“One berry, two berry, pick me a blueberry…” so begins one of my daughter’s favorite books, “Jamberry” by Bruce Degen. Picking blueberries is one of those childhood activities that are so iconic that we remember doing them even if we never have.
Blueberries are one of the few fruits indigenous to the United States, and were enjoyed by Native Americans before Europeans arrived in America. Since we are in the midst of the blueberry harvest season, it seems as good a time as any to address the hotly contested debate: high or low?
You see, there are two basic types of blueberries, highbush and lowbush. According The US
Highbush Blueberry Council, North America produced more than 400 tons of highbush blueberries in 2008. The majority are grown in Florida, Georgia, the Carolinas, New Jersey and Michigan, though they can be found in 38 states. Lowbush blueberries accounted for just 75 million pounds, but not due to a lack of popularity.
All blueberries were of the wild lowbush variety until they met Elizabeth Coleman White. Born in 1871, White was the daughter of prosperous cranberry farmers in New Lisbon, NJ. She noticed the wild blueberries that grew between the family's cranberry bogs and realized that since they began to ripen in July, they might complement the cranberry harvest in September and produce additional income. But at the time blueberries were not cultivated and were difficult to harvest.
White lacked a scientific background, but she wanted to create a cultivated blueberry, something considered impossible at the time. Then, in 1911 she read about the work of botanist Frederick V. Colville and persuaded her family to underwrite Colville’s research in blueberry cultivation. Together they developed hybridized highbush plants that could grow higher and produce a larger berry than the lowbushes. By 1916 they created the nation’s first commercial crop of blueberries.
Highbush berries are generally cultivated from late June to the end of July, depending on the season, while lowbush berries come primarily from Maine and are harvested during an intense two-week period in August.
According to Patricia Contour, Director of Programs for The Wild Blueberry Commission, highbush berries are bred for size while lowbush berries, which remain wild today, are generally smaller, but are often more flavorful. “Our feeling is that they have a better taste,” Contour says. “The coastal region of Maine is a pretty pristine environment. Plus there’s a lot of genetic diversity in wild berries and because of that there isn’t a standardized flavor. They’re all good.”
Kerry Heffernan, blueberry aficionado and executive Chef of Southgate in New York City likes to work with foods in season at their peak of flavor. He serves a roasted blueberry compote with crème fraiche cheesecake and tarragon ice cream, and for a savory dish, prepares foie gras with blueberries. At home, Heffernan loves them in pancakes “for which blueberries with their perfectly sealed container and boiling point are uniquely suited,” he thinks.
But does he prefer cultivated highbush or wild lowbush?
“My experience is that given the right conditions and farmer, both can be wondrous,” he says.

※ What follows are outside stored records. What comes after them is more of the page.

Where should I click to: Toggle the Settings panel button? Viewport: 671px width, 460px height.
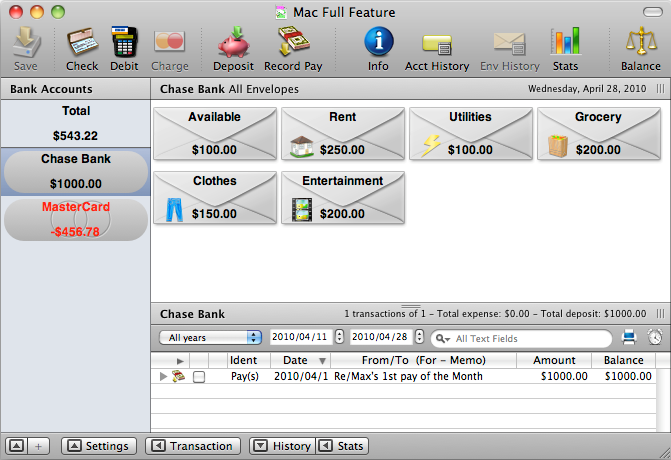pos(97,446)
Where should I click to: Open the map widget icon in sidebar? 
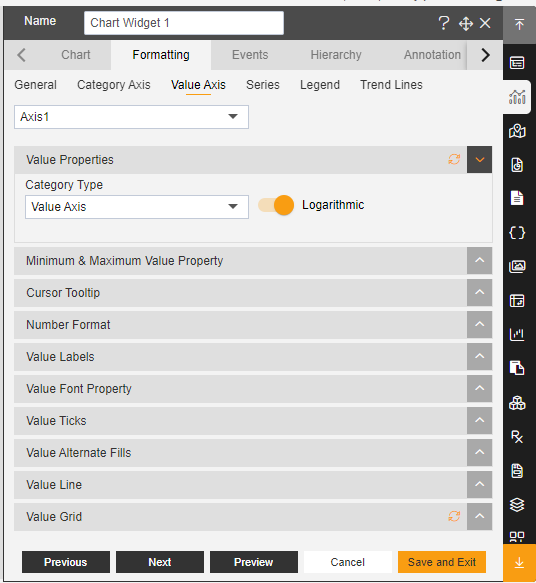click(517, 131)
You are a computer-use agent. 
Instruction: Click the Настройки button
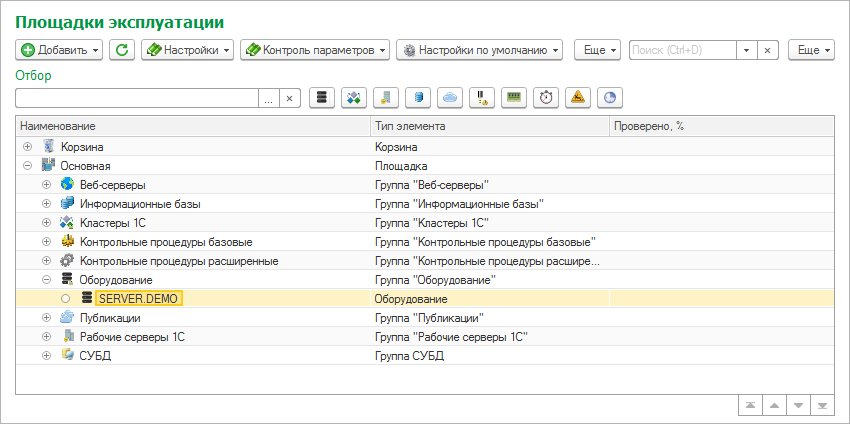[188, 49]
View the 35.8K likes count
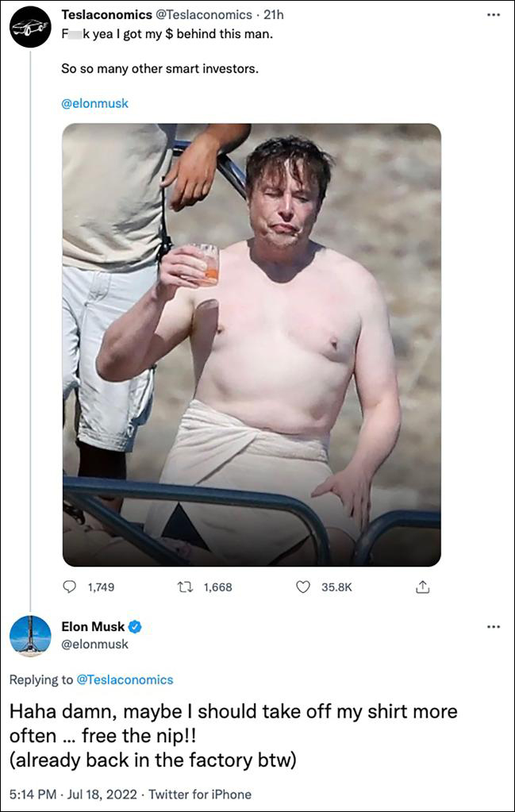515x812 pixels. tap(336, 587)
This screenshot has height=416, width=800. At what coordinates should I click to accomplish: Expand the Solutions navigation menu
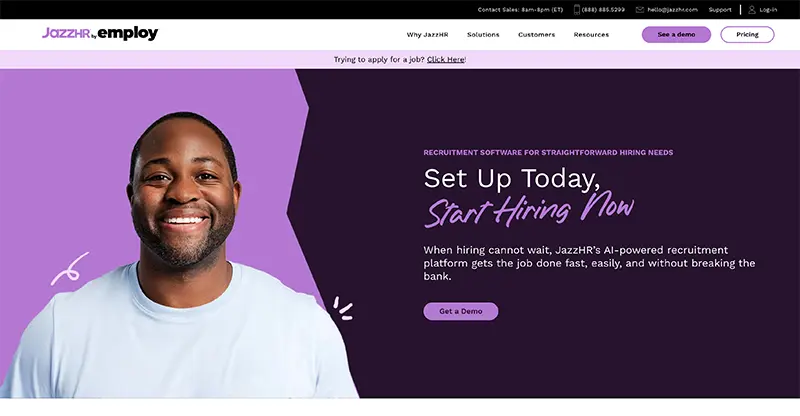click(483, 35)
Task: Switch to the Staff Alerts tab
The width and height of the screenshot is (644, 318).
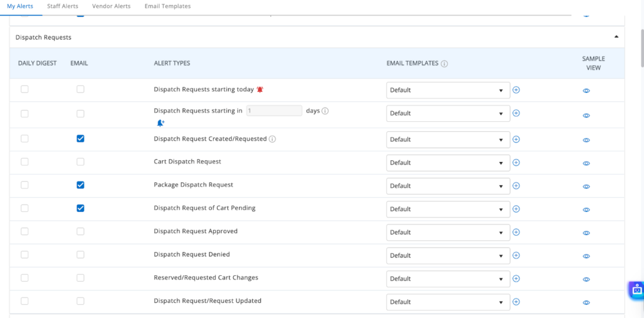Action: pos(63,6)
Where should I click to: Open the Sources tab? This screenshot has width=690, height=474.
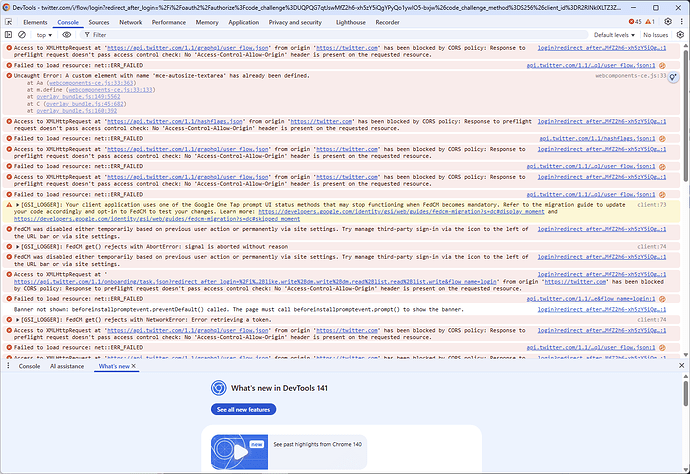pos(98,21)
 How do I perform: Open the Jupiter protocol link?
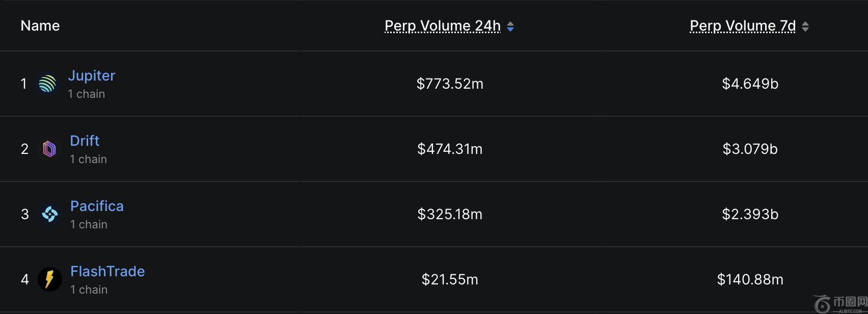(92, 75)
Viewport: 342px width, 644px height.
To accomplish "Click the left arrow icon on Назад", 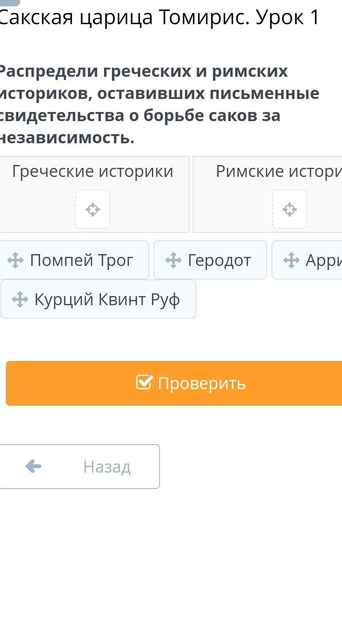I will click(x=33, y=466).
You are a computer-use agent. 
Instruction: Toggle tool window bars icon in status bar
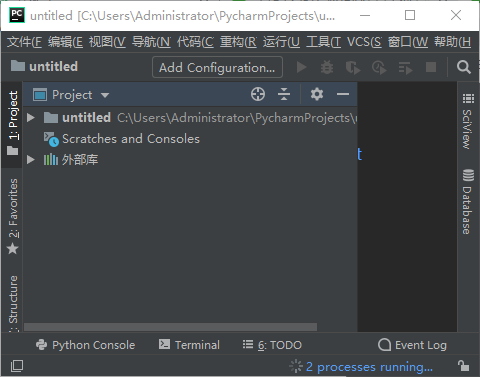[x=17, y=366]
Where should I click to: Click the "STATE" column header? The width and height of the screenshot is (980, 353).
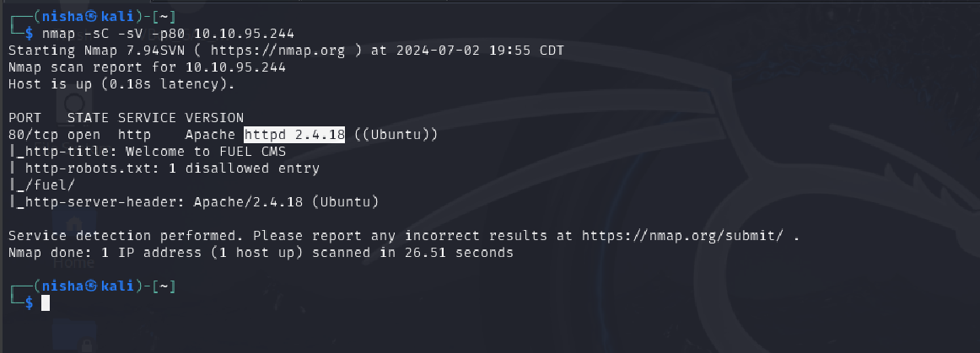tap(88, 117)
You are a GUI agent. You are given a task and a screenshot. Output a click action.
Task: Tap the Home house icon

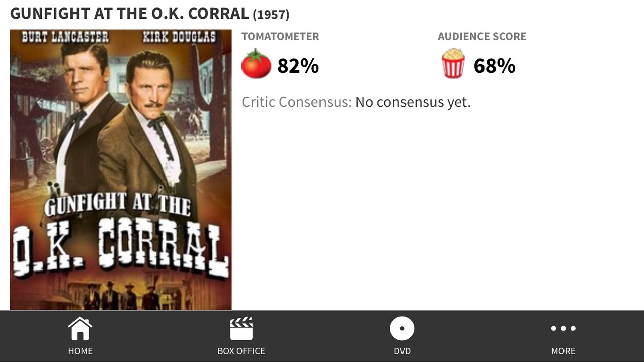pos(81,329)
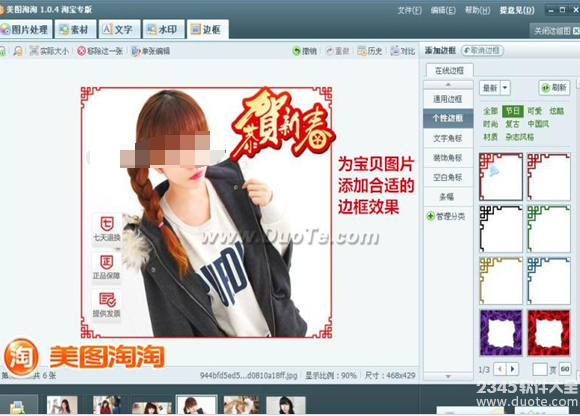Click the redo (重做) icon
The height and width of the screenshot is (416, 580).
click(x=330, y=51)
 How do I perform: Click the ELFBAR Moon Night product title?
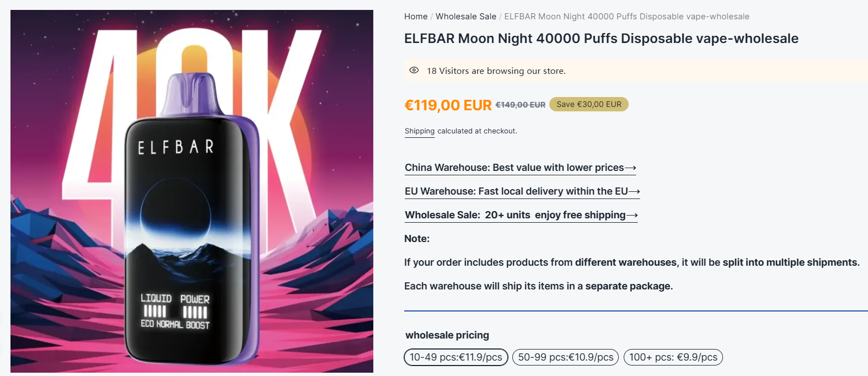(601, 39)
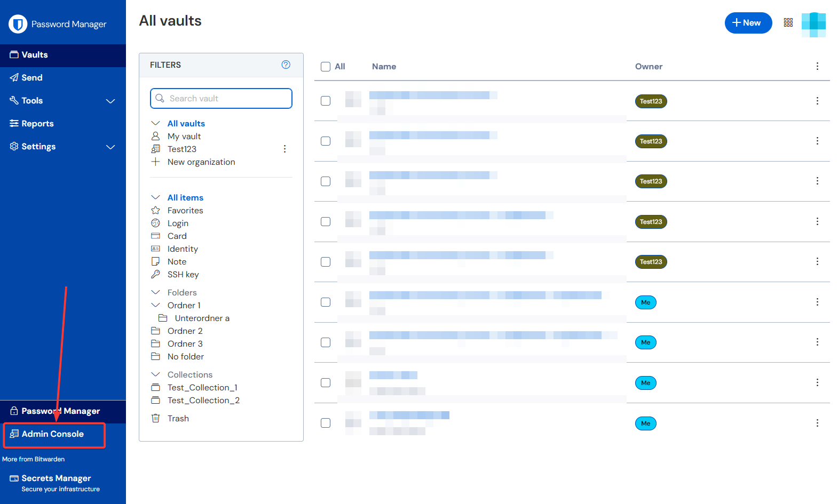Open the Admin Console link

point(53,434)
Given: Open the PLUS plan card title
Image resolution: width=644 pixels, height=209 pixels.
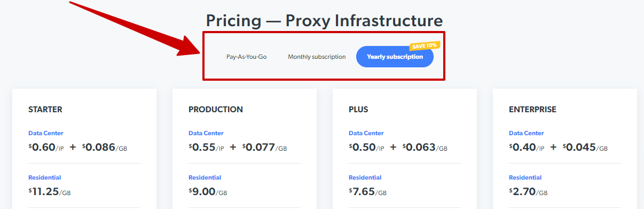Looking at the screenshot, I should 358,110.
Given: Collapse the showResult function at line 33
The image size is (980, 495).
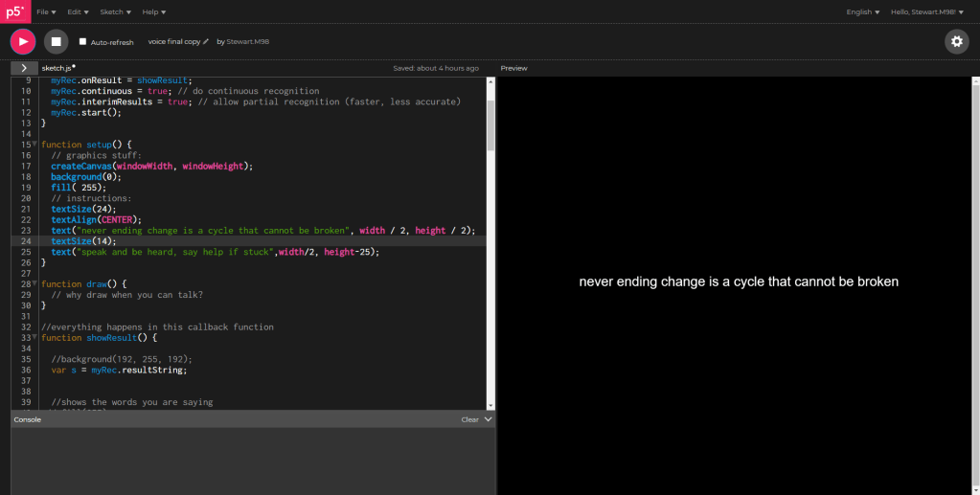Looking at the screenshot, I should pyautogui.click(x=34, y=338).
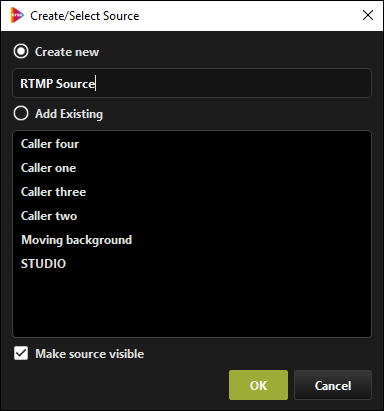The width and height of the screenshot is (384, 411).
Task: Click the Create/Select Source title text
Action: click(x=85, y=16)
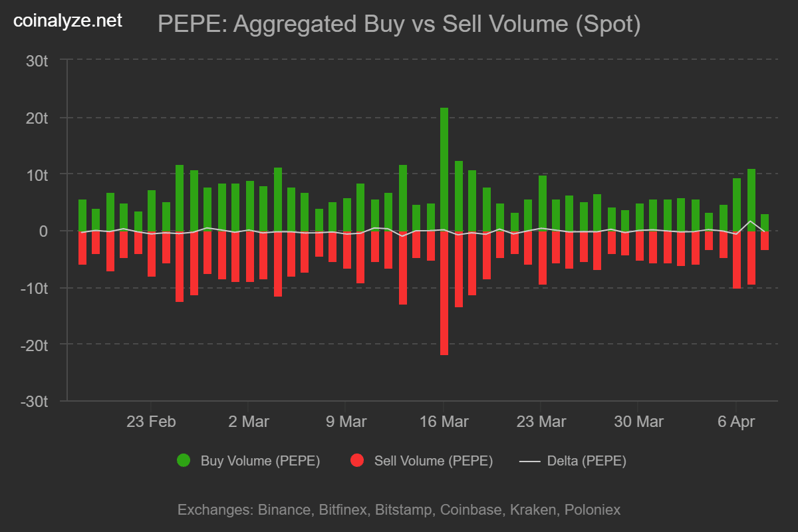The image size is (798, 532).
Task: Click the 30t y-axis label
Action: [x=37, y=61]
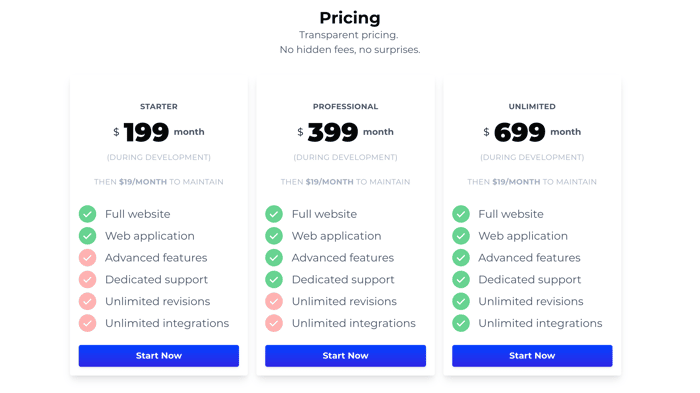
Task: Click green check beside Unlimited plan's Unlimited integrations
Action: 461,323
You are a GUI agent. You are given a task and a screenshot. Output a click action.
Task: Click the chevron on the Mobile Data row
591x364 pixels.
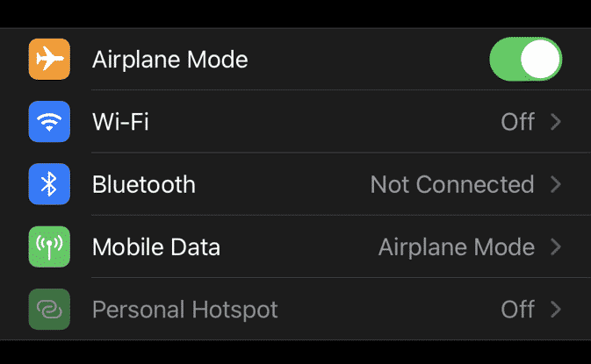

Highbush blueberries are ready earlier, more plentiful, bigger and plumper than lowbush, but at times they can lack flavor. That’s par for the course for serious agri-business foods, according to Heffernan. “That said I have eaten many," he says, "and cooked with more New Jersey and their close cousin Michigan blueberries than any other simply because of supply and price and they’ve been fantastic. The Maine and the Massachusetts variety that I know, are closer to huckleberries in their concentration of flavor. They’re more austere and difficult to get to know as they are far more rare.”
If both were at their best Heffernan would choose Maine, “because of their intensity of fruit flavors and delicate aroma but they’re challenging to harvest and less hospitable about where they grow.”
“In the earliest part of my career,” he recounts, “my mother got remarried in Cape Cod, Massachusetts, and I as chef wanted to everything local. I recall sending my brothers and sister out to gather the surf clams for chowder at low tide by finding them with their toes. The water was at nearly chin level. They said that seemed easy compared to gathering enough wild blueberries for just one pie as they were strewn across the hillside, interspersed with pickers and Poison Ivy. But it was an awfully good pie.”
Either way, when he buys them at the store today he has Ms. White to thank. She also introduced the use of cellophane to package blueberries that led to the clear plastic containers they’re shipped in today.